393 It is the irrevocable character of their choice, and not a defect in the infinite divine mercy, that makes the angels' sin unforgivable. "There is no repentance for the angels after their fall, just as there is no repentance for men after death." 272

394 Scripture witnesses to the disastrous influence of the one Jesus calls "a murderer from the beginning", who would even try to divert Jesus from the mission received from his Father. 273 "The reason the Son of God appeared was to destroy the works of the devil." 274 In its consequences the gravest of these works was the mendacious seduction that led man to disobey God.
========
Stated exercise>
Write what comes next in the passage on the fallen angels, starting right after its final sentence.

Information provided>
========
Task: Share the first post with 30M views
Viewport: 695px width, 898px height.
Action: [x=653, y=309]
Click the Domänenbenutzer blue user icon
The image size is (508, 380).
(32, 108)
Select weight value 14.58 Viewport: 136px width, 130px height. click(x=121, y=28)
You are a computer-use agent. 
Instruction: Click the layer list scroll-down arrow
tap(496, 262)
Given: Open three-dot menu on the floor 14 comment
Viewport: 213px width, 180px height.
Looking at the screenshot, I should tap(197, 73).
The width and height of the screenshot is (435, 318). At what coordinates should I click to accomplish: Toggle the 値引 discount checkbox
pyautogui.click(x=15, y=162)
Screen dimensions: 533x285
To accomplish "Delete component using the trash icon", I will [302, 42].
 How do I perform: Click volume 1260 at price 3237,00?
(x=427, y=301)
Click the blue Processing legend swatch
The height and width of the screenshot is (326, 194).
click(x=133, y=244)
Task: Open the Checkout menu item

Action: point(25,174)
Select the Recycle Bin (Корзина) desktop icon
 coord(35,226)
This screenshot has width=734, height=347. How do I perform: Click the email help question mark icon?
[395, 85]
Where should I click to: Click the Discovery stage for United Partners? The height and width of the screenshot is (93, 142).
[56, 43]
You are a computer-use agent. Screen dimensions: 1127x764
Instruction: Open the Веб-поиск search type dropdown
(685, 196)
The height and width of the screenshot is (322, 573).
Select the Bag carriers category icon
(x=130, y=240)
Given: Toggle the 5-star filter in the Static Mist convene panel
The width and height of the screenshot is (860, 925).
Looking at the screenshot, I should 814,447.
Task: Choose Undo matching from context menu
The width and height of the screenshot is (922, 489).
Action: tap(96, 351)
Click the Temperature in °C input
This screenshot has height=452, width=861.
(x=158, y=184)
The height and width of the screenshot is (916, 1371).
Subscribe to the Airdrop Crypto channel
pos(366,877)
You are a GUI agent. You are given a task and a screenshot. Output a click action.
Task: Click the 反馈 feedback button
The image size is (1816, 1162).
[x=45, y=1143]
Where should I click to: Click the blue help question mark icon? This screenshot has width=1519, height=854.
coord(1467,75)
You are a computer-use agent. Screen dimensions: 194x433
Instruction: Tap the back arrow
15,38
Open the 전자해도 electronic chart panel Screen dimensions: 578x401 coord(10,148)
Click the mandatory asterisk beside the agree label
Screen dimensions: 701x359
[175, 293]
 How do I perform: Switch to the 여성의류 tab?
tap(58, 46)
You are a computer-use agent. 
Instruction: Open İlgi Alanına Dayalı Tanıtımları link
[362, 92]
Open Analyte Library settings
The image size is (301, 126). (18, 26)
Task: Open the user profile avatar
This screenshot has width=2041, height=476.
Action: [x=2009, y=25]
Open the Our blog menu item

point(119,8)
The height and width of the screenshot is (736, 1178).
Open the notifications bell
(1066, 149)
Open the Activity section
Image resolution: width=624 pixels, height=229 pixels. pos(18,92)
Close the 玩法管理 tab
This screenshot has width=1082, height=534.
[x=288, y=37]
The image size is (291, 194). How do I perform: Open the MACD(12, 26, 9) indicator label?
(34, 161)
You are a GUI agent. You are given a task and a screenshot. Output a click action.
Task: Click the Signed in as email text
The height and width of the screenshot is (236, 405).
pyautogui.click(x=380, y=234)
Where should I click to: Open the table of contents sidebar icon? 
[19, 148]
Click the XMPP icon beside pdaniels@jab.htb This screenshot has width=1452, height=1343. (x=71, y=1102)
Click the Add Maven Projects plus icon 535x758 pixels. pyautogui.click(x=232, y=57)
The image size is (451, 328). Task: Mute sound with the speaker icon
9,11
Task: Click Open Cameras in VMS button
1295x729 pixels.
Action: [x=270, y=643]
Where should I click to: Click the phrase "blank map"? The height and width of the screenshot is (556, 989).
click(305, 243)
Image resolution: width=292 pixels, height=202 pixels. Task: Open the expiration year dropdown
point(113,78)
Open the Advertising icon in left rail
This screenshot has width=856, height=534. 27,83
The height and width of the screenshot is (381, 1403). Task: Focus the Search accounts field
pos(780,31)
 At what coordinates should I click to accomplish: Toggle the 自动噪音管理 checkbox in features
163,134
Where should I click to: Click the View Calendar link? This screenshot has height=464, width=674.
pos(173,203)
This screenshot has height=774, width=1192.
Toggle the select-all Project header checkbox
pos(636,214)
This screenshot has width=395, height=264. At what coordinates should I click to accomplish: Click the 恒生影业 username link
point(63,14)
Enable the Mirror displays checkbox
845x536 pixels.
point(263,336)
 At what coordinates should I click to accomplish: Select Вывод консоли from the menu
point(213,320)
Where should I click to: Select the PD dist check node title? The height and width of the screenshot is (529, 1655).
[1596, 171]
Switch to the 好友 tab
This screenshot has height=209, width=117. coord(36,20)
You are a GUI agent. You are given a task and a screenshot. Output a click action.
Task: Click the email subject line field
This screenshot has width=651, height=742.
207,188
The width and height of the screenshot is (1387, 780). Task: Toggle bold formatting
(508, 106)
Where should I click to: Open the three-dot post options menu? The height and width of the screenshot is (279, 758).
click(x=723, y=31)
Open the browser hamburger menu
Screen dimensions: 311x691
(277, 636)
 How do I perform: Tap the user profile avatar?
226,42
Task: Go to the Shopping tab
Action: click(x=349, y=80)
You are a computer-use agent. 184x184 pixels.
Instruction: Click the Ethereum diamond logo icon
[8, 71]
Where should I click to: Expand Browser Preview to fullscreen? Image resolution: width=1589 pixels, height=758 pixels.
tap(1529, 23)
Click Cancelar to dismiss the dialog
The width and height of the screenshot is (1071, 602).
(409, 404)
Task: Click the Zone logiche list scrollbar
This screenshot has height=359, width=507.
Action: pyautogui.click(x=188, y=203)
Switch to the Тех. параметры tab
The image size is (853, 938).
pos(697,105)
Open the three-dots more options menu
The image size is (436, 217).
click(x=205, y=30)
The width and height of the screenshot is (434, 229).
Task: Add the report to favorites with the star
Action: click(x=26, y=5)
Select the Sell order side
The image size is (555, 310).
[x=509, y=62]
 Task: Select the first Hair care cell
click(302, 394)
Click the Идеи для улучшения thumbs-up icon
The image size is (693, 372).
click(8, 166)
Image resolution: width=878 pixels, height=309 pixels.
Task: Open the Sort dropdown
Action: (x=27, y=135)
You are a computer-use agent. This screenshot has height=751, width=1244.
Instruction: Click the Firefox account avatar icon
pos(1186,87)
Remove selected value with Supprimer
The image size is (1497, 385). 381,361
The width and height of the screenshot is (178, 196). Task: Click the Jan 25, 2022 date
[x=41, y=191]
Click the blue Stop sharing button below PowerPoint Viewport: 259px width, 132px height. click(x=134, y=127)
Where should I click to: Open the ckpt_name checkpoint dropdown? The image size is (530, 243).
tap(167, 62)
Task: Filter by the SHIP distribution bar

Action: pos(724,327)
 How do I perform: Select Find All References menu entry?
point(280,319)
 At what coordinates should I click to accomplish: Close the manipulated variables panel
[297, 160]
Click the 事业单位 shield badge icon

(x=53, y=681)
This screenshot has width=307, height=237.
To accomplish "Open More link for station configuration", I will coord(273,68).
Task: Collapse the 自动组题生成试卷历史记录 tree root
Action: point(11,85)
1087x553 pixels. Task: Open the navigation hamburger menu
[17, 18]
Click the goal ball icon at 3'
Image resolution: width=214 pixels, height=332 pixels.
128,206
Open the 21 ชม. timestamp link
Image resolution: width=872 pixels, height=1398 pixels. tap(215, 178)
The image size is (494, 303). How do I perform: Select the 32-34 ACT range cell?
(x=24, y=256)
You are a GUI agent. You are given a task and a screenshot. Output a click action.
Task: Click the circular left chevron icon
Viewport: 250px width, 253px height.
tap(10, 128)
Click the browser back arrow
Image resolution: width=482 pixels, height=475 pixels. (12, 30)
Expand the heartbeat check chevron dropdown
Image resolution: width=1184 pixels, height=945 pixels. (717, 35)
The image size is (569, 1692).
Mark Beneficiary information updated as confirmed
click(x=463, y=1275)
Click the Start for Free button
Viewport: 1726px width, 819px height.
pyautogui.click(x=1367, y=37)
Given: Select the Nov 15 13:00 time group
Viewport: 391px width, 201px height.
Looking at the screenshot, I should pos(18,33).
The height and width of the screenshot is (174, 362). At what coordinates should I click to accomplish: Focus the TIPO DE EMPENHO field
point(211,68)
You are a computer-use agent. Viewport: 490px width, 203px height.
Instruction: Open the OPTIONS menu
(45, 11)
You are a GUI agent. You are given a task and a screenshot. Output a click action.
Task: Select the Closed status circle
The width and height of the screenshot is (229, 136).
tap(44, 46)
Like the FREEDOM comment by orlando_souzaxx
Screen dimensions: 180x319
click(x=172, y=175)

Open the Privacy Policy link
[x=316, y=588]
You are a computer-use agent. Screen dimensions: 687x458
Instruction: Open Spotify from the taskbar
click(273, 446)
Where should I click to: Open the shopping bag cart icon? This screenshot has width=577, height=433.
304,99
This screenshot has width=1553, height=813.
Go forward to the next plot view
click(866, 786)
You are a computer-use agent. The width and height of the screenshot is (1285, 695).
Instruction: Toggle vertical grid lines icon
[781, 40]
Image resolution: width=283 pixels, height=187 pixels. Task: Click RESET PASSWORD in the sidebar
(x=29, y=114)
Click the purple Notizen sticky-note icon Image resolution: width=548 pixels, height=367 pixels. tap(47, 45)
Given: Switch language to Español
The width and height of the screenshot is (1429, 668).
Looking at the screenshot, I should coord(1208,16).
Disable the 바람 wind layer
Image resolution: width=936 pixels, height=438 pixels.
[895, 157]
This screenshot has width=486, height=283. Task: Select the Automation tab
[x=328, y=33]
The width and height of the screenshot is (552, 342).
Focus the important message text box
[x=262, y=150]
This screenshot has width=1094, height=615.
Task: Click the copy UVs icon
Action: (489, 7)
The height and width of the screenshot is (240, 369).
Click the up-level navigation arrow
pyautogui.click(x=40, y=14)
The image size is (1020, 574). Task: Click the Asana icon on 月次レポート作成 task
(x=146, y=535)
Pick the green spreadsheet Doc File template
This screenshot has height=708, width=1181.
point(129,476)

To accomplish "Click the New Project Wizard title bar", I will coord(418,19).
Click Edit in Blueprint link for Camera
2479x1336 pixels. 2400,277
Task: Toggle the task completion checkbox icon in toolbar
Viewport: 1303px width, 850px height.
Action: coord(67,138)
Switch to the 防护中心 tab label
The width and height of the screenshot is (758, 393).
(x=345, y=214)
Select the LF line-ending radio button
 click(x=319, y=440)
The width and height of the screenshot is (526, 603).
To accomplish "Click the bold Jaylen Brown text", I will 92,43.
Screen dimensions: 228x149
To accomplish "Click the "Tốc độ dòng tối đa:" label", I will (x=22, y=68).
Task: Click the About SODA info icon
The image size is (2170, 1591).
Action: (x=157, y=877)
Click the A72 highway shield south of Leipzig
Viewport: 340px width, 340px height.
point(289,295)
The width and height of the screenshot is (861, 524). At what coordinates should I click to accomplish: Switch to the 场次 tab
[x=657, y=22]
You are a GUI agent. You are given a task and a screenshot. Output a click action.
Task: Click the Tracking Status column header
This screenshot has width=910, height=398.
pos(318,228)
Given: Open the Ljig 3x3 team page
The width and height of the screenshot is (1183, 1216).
========
Response>
395 The power of Satan is, nonetheless, not infinite. He is only a creature, powerful from the fact that he is pure spirit, but still a creature. He cannot prevent the building up of God's reign. Although Satan may act in the world out of hatred for God and his kingdom in Christ Jesus, and although his action may cause grave injuries - of a spiritual nature and, indirectly, even of a physical nature- to each man and to society, the action is permitted by divine providence which with strength and gentleness guides human and cosmic history. It is a great mystery that providence should permit diabolical activity, but "we know that in everything God works for good with those who love him." 275

III. ORIGINAL SIN

Freedom put to the test

396 God created man in his image and established him in his friendship. A spiritual creature, man can live this friendship only in free submission to God. The prohibition against eating "of the tree of the knowledge of good and evil" spells this out: "for in the day that you eat of it, you shall die." 276 The "tree of the knowledge of good and evil" 277 symbolically evokes the insurmountable limits that man, being a creature, must freely recognize and respect with trust. Man is dependent on his Creator, and subject to the laws of creation and to the moral norms that govern the use of freedom.

Man's first sin

397 Man, tempted by the devil, let his trust in his Creator die in his heart and, abusing his freedom, disobeyed God's command. This is what man's first sin consisted of. 278 All subsequent sin would be disobedience toward God and lack of trust in his goodness.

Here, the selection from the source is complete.